--- begin Supplied text ---

Monday, June 27, 2011

Prayers Answered

Everyone can agree that times are still hard.  People are still loosing their jobs or unable to find one, people are all trying to find ways to cut back on their spending, and we are feeling it everywhere.  The child sponsorship department at AMG has felt it too.  We have been losing more sponsors then we've been gaining.  Both Stephanie and I have been searching for new ways to find sponsors and praying that God would touch the hearts of many to sponsor a child. 

In my last newsletter I asked my supporters to pray about sponsoring a child...and just pray that more people would sign up to sponsor a child.  Well, God has answered our prayers and this month I have been happily busy assigning new sponsors to children in need.  It has been so encouraging and exciting!  God is always faithful...

Many coming back from a Mission Adventure want to sponsor a child they met, some who already sponsor a child with AMG want to sponsor another, some of my readers responded and decided to sponsor a child, and we have many advocates who are sharing the exciting things that happens in the life of a sponsored child.  God is so good!  Please continue to pray, there are still many children waiting for a sponsor and many new childcare centers we would like to open!

On another note...
Friday night I spoke at a Cumberland Springs Bible Camp in Dayton, Tennessee.  My husband and many of my friends grew up attending this camp...and after hearing about how much fun it is...I wish I had attended the camp growing up!  Anyway, it was an honor that they asked me to come and challenge the 10-13 (tweens) and share with them what is going on all over the world.  Can I just say that I was very nervous.  I was like the main speaker...I had thirty minutes to fill...yikes.  I planned and prepared and planned some more.  I had pictures, a game, a video, and I even brought candy.  Anyway, the time finally came and again...God answers prayers!  I asked many to pray for me and I was praying constantly that God would calm my nerves, give me the words to say, and that I wouldn't be boring.  I can only give all the credit to God because those kids were so attentive and engaged (at least it looked like they were ;).  I shared with them about the poverty many children live in who are just like them.  I told them they could be part of what God is doing in these kids lives.  I encouraged them to get involved!  I created these little note cards with a child on it who needed a sponsor.  I sent each of them home with one so they could pray for that child.  I also challenged them to raise $20 for a Bundle of Love.  It was amazing to me that the 30 minutes I was speaking only felt like 10 minutes...it was so fun!  Oh yeah, and I cried in the middle hah...I got all chocked up sharing about Melanie

Anyway, as the kids left and I handed them an envelope to put their Bundle of Love money in and they all told me they were so glad I came...and I won't forget what one girl said, "I want to me a missionary now too."  When I was their age I attended a camp and heard a missionary speak...and I remember wanting to be a missionary afterwards.  So, it was special to hear this sweet girl tell me that.  I can't wait to see how God will use those young kids to build His Kingdom and glorify Himself! 

It still amazes me that God wants to use me...I'm such a sinner and in desperate need of Christ's redemption...why does he want to use me?  I may never understand why but I hope that I am always willing to do as God asks.  I never want to miss out on the blessing of being used by God. 

This same Good News that came to you is going out all over the world. It is bearing fruit everywhere by changing lives, just as it changed your lives from the day you first heard and understood the truth about God’s wonderful grace. Colossians 1:6

I love this verse, I shared it with the kids on Friday night.  God is working all over the world...don't you want to be part of it?!  I sure do...

--- end Supplied text ---

▶ **Exercise requirements**:
**1.** Write out the blog post word for word from "Anyway, as the" to "and glorify Himself!".
**2.** Name every item the blog post says the writer had or brought for the talk at the Bible camp.
The listing after this point is not needed for anything here.

--- begin Extracted information ---

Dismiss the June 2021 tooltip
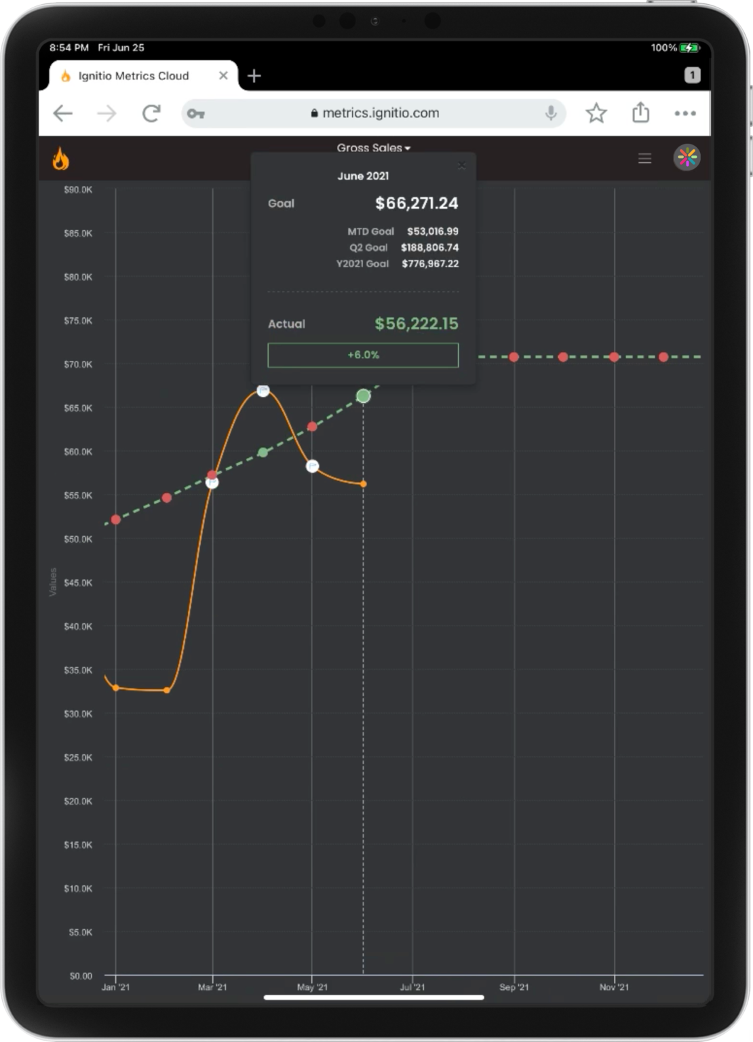This screenshot has height=1042, width=753. (461, 165)
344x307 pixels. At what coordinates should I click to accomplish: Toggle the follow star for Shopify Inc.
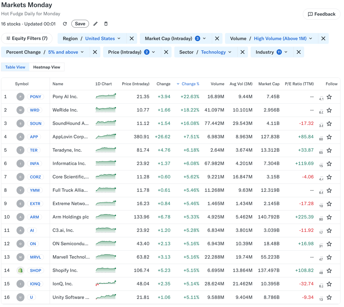[x=329, y=270]
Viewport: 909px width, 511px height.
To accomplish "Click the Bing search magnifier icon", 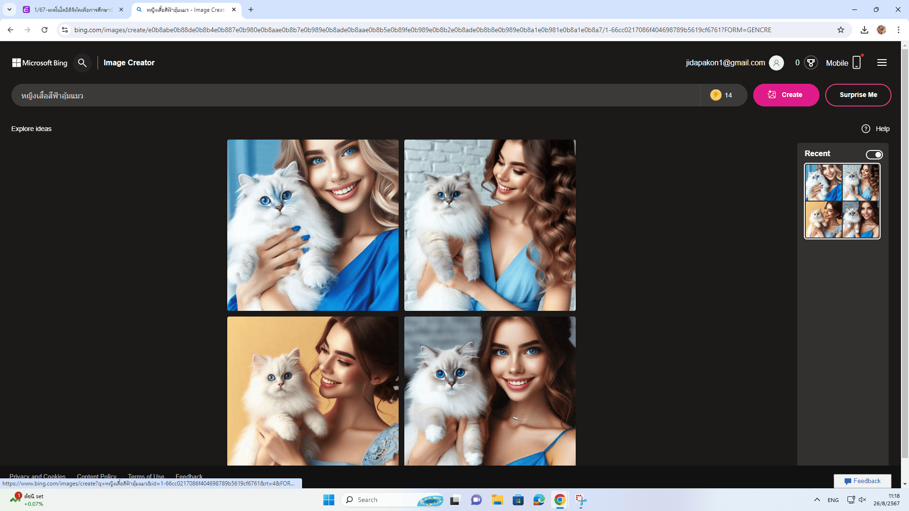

--- end Extracted information ---

▶ **Set of answers**:
**1.**
Anyway, as the kids left and I handed them an envelope to put their Bundle of Love money in and they all told me they were so glad I came...and I won't forget what one girl said, "I want to me a missionary now too."  When I was their age I attended a camp and heard a missionary speak...and I remember wanting to be a missionary afterwards.  So, it was special to hear this sweet girl tell me that.  I can't wait to see how God will use those young kids to build His Kingdom and glorify Himself!

**2.**
- Pictures
- A game
- A video
- Candy